In this example, the effect of the semiconductor device effect of the present embodiment according to the present invention was examined. Assuming a 90 nm CMOS process, the high frequency characteristics of these shapes of MISFETs were calculated by the circuit simulator SPICE, and the characteristics were compared. Here, the MISFET has a multi-finger shape in which 20 nMOSs having a gate length of 0.1 μm and a gate width of 2.5 μm are connected in parallel. In this MISFET, (a) a conventional MISFET, (b) a conventional MISFET directly above the gate and (c) a MISFET shown in FIG. 1 (first embodiment), (d) a MISFET shown in FIG. 3 (third embodiment) A simulation was performed on the configuration. FIG. 9 shows these layouts. As shown in FIG. 9, (b) and (c) are wider than the (a) conventional type by the M1 wiring of the gate electrode, but (d) in the present invention, the horizontal width is (a) the conventional type. The same can be done. Next, parasitic capacitance was obtained from these four layouts by capacitance simulation. Furthermore, the gate electrode resistance was obtained from equation (1), and these values were substituted into the equivalent circuit of FIG. 10, and the S parameter of each MISFET was calculated by circuit simulation. Here, among the parasitic components of FIG. 10, the substrate resistance Rsub and the parasitic inductances Lg, Ld, and Ls are ignored.

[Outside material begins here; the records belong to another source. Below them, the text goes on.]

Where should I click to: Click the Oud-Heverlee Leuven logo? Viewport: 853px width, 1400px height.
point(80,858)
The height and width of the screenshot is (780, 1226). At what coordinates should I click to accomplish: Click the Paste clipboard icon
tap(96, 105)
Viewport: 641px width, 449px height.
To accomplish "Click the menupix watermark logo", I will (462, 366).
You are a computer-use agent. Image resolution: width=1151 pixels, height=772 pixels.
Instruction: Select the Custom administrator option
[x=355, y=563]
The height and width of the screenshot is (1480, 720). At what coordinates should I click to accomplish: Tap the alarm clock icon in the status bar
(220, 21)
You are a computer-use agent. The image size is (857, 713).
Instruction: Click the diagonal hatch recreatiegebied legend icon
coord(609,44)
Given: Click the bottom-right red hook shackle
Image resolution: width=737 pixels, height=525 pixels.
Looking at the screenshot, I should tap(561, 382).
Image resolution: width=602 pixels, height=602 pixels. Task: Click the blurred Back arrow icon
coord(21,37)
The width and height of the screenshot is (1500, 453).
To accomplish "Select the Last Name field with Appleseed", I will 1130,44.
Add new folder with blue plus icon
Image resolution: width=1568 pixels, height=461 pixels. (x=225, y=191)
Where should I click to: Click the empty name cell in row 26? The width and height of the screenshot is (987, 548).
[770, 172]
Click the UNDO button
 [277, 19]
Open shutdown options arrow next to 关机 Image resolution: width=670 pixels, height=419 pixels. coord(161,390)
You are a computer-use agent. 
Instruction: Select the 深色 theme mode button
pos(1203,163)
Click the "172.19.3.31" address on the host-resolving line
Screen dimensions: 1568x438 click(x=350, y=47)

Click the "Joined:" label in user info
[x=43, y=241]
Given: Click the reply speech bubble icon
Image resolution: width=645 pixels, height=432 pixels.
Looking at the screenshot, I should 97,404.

A DC bias of 1V was applied to the gate and drain, and the S parameter of the gate terminal and drain terminal was calculated with the source and substrate set to 0V. Result of obtaining a cut-off frequency f _T and the maximum oscillation frequency fmax from the S parameter is Table 1. Although compared from (a) conventional in Table (b) the gate just above type fmax can be improved by reducing the gate electrode resistance, f _T with increase in parasitic capacitance is lowered. On the other hand, in (c) and (d) of the present invention, an increase in parasitic capacitance can be suppressed, so that both f _T and fmax are improved over (a) the conventional type. Thus, the MISFET of this embodiment can improve the high frequency characteristics while suppressing the chip area.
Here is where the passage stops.